It shouldn’t be too controversial to say that an investment program ought to be grounded on reasonable expectations. Asset owners and the asset managers who serve as their agents should proceed together with realistic notions of the possible outcomes — and the probable ones.
Aspirational goals might seem attractive (who doesn’t want to generate out-sized returns?), but are likely a ticket to failure, not success.
I bring this up because of a posting by Charlie Bilello of Pension Partners,Pension Partners | It’s called “The Hedge Fund Myth,” although my point is not limited to hedge funds. which begins with excerpts from mandates written by asset owners that are looking for hedge fund managers. The expectations are twisted, to say the least.
Several mention the need for a good “pedigree.” While there have been many stories of people who left a successful firm and went on to create one of their own, there are many disasters too. Even those who were significant players at their former organizations (many weren’t, but try to play that pedigree card anyway) fail when trying on their own. They may lack the broader skills necessary to run the show, or they just can’t thrive outside of the ecosystem that they left behind. Pedigree is easily overrated.
But the striking thing about the list of mandates provided is the unrealistic notion that you can name your preferences for return, volatility, drawdown, or Sharpe ratio and go out and find someone who can produce it. What that leads to is the selection of a manager who has apparently produced those numbers in the past. Good luck with that.SSRN | Later in his piece, Bilello links to and quotes from a good new piece of research about chasing performance.
The asset managers whose historical performance characteristics match those unrealistic expectations will be happy to get the business and won’t attempt to modify their new clients’ expectations. They will sail off together, unlikely to reach their stated destination.
But the asset owners aren’t always the source of the questionable assumptions. There are a lot of situations where asset managers foster them, sometimes with bold statements and sometimes with subtle ones.
“Targeting” is a popular anchoring device. These days, you’ll find target returns and target volatilities and target alphas in presentations and marketing materials from firms large and small. Is it really that easy? And, let’s take those targeted alphas for example: How likely is it that there will be those levels of excess return that could be considered legendary in comparison to others? A “target” can be a mirage.
Firms that allocate to managers often cite the value added that they produce through manager selection. I recently saw one who said it consistently produced one to two percent in extra returns from that activity. There was no proof offered and the description of the process seemed pretty weak to me, but just think about the claim. That level of expertise is really quite rare among allocators.
I’ve found that a similar thing somtimes happens in the creation of the capital market expectations that form the basis of advice given to institutions and individuals. If you read the fine print, some firms add in incremental returns to their forward-looking numbers because they believe that they can outperform the respective indexes through internal management of the assets or astute selection of external managers.
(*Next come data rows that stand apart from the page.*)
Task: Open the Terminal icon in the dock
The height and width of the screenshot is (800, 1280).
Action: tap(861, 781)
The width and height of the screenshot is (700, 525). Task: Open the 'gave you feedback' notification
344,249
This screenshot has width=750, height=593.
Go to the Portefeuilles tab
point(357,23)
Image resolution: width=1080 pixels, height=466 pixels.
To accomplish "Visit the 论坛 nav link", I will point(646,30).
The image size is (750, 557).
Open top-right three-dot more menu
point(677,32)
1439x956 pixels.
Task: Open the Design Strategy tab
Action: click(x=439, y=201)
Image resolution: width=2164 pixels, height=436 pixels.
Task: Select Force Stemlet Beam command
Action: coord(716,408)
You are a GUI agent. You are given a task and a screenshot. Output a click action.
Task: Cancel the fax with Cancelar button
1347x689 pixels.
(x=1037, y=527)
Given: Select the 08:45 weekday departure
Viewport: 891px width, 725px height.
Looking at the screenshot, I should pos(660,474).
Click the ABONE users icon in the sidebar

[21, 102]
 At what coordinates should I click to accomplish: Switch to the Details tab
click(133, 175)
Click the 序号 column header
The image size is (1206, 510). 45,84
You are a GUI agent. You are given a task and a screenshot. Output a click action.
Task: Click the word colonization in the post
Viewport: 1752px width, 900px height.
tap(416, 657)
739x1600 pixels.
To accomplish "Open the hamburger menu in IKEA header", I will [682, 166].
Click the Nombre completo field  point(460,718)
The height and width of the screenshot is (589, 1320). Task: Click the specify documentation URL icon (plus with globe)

Even if that has been true in the past, asset allocation should be a careful and conservative exercise. It’s hard enough to come up with reasonable expectations. Adding a layer of expected outperformance might show confidence (unwarranted though it may be in the face of mean reversion), but that’s not the purpose of the process.
On each side of the table, that of the asset owner and that of the asset manager, it’s common for expectations to get out of whack. When there isn’t a give and take between the parties to get those expectations back in line, it results in shared delusions.
In most cases, asset managers have an informational advantage over asset owners and therefore should be the governor on this activity, but in practice many actively push flawed assumptions or let them linger because it’s in their interest to do so.
(By the way, this whole discussion applies to investment advisors and their individual clients as well.)
What’s the responsibility of an investment provider when it comes to these issues? You don’t hear a lot of discussion about that. But what’s best for both sides of the relationship is the development of a true long-term partnership based upon mutual trust. Inappropriate expectations and shared delusions will never lead to that.